La guerre d’usure économique entre la Russie et les nations occidentales prend une nouvelle dimension maritime. Alors que les sanctions visent à restreindre les capacités d’exportation de Moscou, le Kremlin vient de tracer une ligne rouge concernant l’interception de ses bâtiments de commerce. Dans une déclaration relayée par Al Jazeera, un haut responsable russe a officialisé un changement de doctrine qui pourrait militariser les routes commerciales de l’Atlantique et de la Baltique.
Nikolai Patrushev, proche conseiller de Vladimir Poutine et figure centrale de la stratégie maritime russe, a averti que la marine nationale pourrait désormais être déployée pour empêcher toute saisie de navires russes par les puissances occidentales.
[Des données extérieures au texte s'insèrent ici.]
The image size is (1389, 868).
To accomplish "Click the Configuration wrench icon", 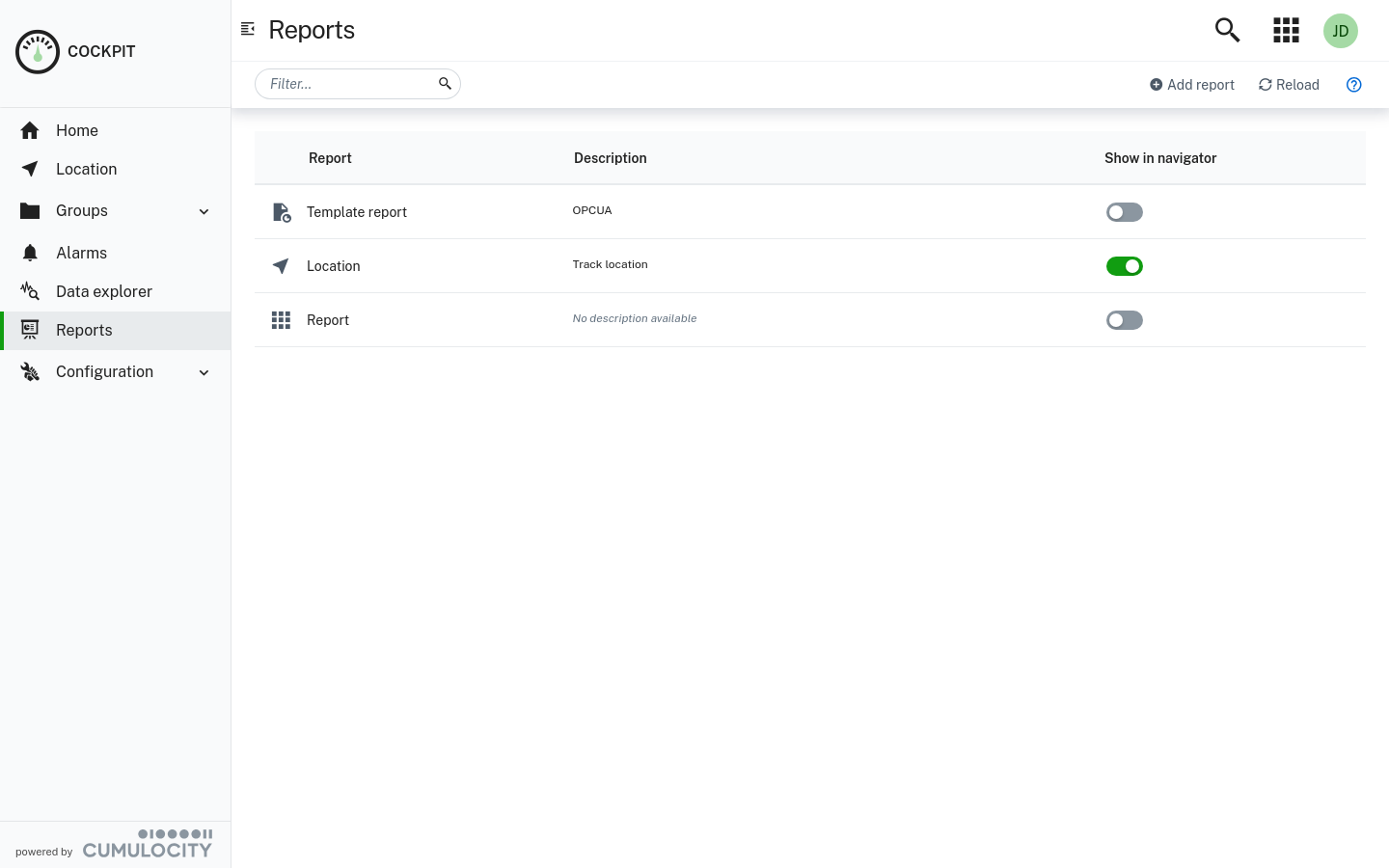I will [30, 371].
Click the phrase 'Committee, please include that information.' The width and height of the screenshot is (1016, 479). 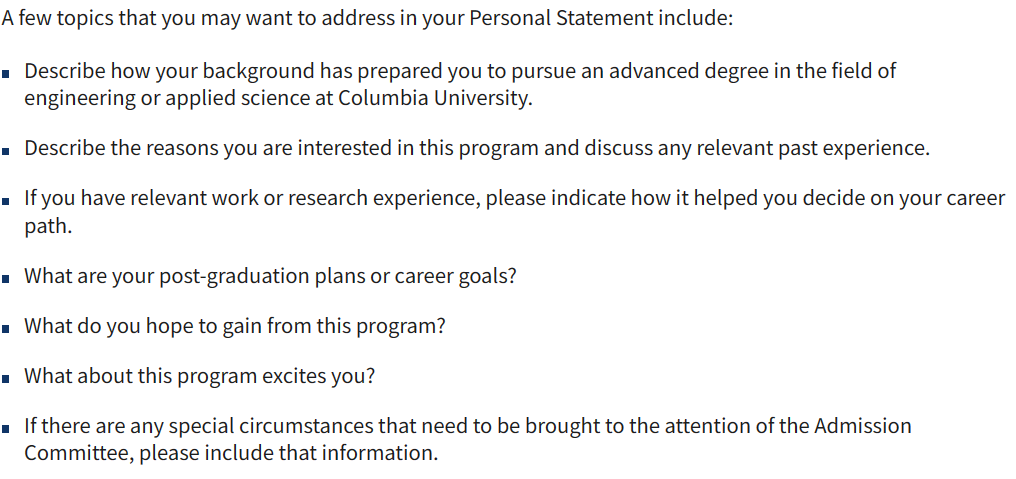tap(231, 452)
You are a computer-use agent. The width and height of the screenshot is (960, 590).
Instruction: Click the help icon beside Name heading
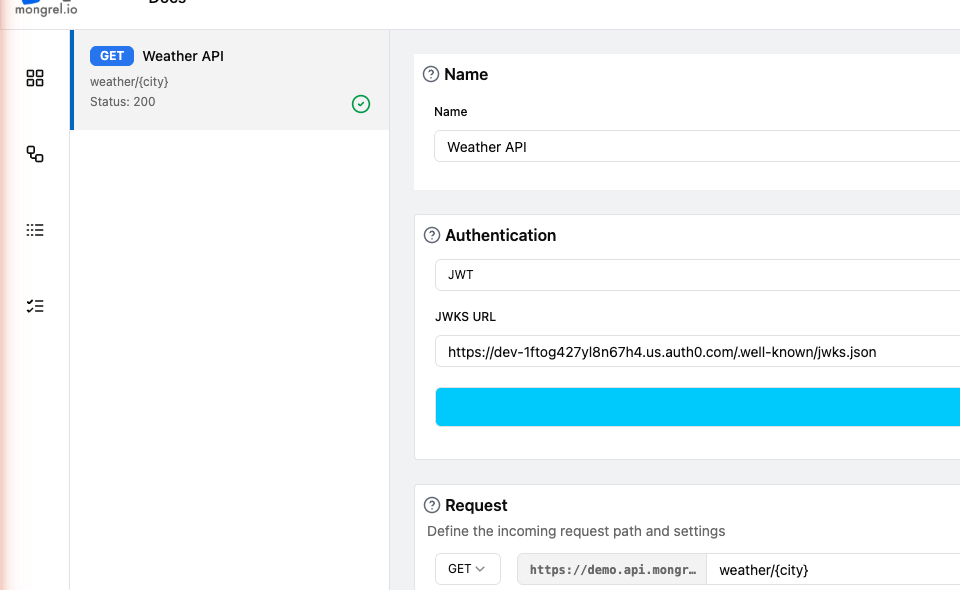[x=431, y=74]
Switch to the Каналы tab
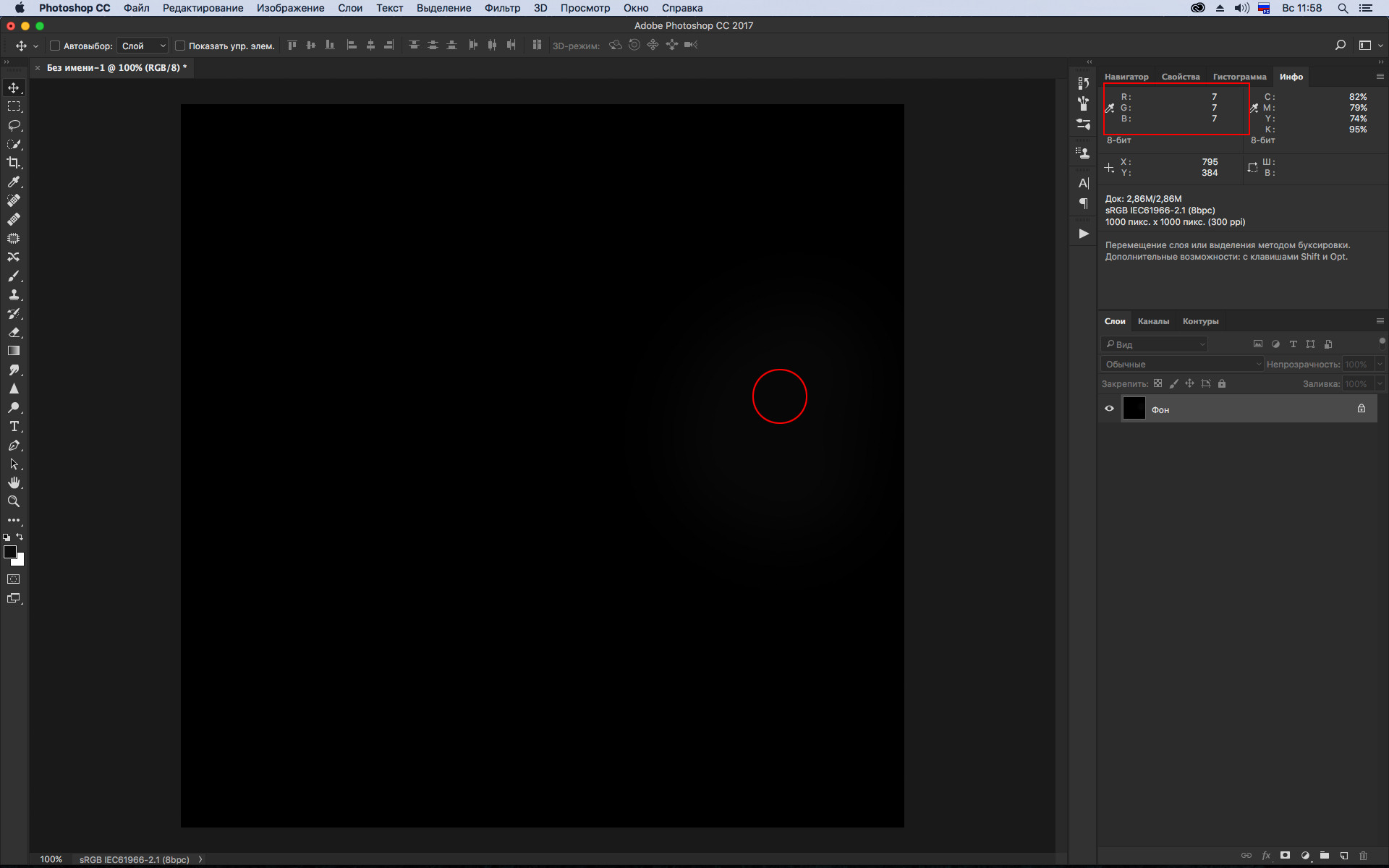1389x868 pixels. (x=1153, y=321)
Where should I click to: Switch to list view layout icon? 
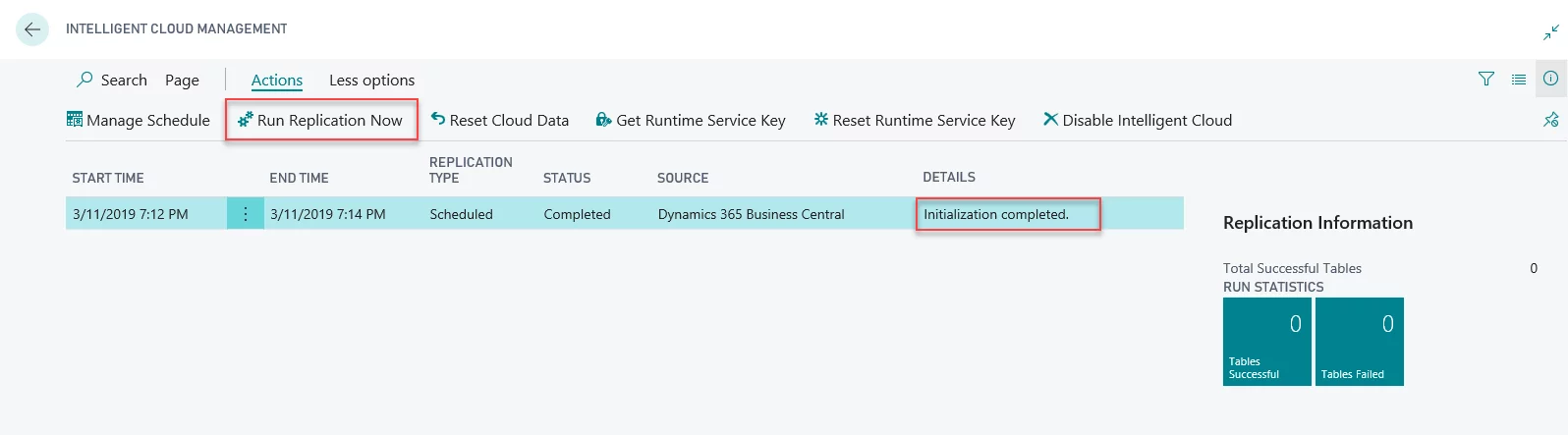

Cette déclaration intervient alors que l’Occident intensifie sa traque de la « flotte fantôme », ce réseau de navires utilisé par Moscou pour contourner les sanctions sur les exportations de pétrole et de céréales.
Une mise en garde directe à Paris et Londres
Le message du Kremlin cible explicitement trois acteurs : le Royaume-Uni, la France et les États baltes. Selon Nikolai Patrushev, ces nations se livrent à des actes s’apparentant à de la « piraterie » contre la flotte marchande russe. « Si nous ne résistons pas de manière décisive, les Anglais, les Français et même les Baltes seront bientôt assez audacieux pour tenter de bloquer l’accès aux mers pour notre pays », a-t-il déclaré au journal Argumenty i Fakty.
Pour Moscou, la réponse ne doit plus être diplomatique, mais militaire. Patrushev affirme que « le meilleur garant de la sécurité de la navigation est la marine » et appelle au déploiement permanent de forces substantielles, y compris dans des régions éloignées de la Russie, capables de « refroidir l’ardeur des pirates occidentaux ».
Le précédent du pétrolier « Grinch »
Cette escalade verbale fait suite à plusieurs incidents concrets en mer. En janvier, les autorités françaises ont intercepté le pétrolier Grinch en Méditerranée, soupçonné d’appartenir à la flotte fantôme russe et de violer les sanctions européennes. Le navire a été immobilisé près de Marseille pendant trois semaines.
Mardi, le ministre français des Affaires étrangères, Jean-Noël Barrot, a confirmé la libération du navire, mais uniquement après le paiement d’une amende de plusieurs millions d’euros par son propriétaire. « Contourner les sanctions européennes a un prix », a souligné le ministre, affirmant que la Russie ne pourrait plus financer sa guerre « en toute impunité » via ces réseaux maritimes.
D’autres incidents alimentent la colère de Moscou. En septembre dernier, la France avait également détenu le Boracay, un navire battant pavillon béninois mais lié à la Russie. Son capitaine chinois doit comparaître devant la justice française la semaine prochaine. Vladimir Poutine avait déjà qualifié cette action de « piraterie ».
La crainte d’un blocus de Kaliningrad
Au-delà des saisies de pétroliers, le Kremlin redoute une stratégie plus large de l’OTAN visant l’enclave de Kaliningrad, située sur la mer Baltique. Nikolai Patrushev accuse les Européens de « tester les limites » de la patience russe en planifiant un blocus naval de ce territoire stratégique.
L’avertissement est sans équivoque : si une solution pacifique échoue, « le blocus sera brisé et éliminé par la marine ». Les États-Unis, de leur côté, maintiennent la pression, ayant eux aussi saisi en janvier un pétrolier battant pavillon russe, le Marinera, pour violation des sanctions liées au Venezuela.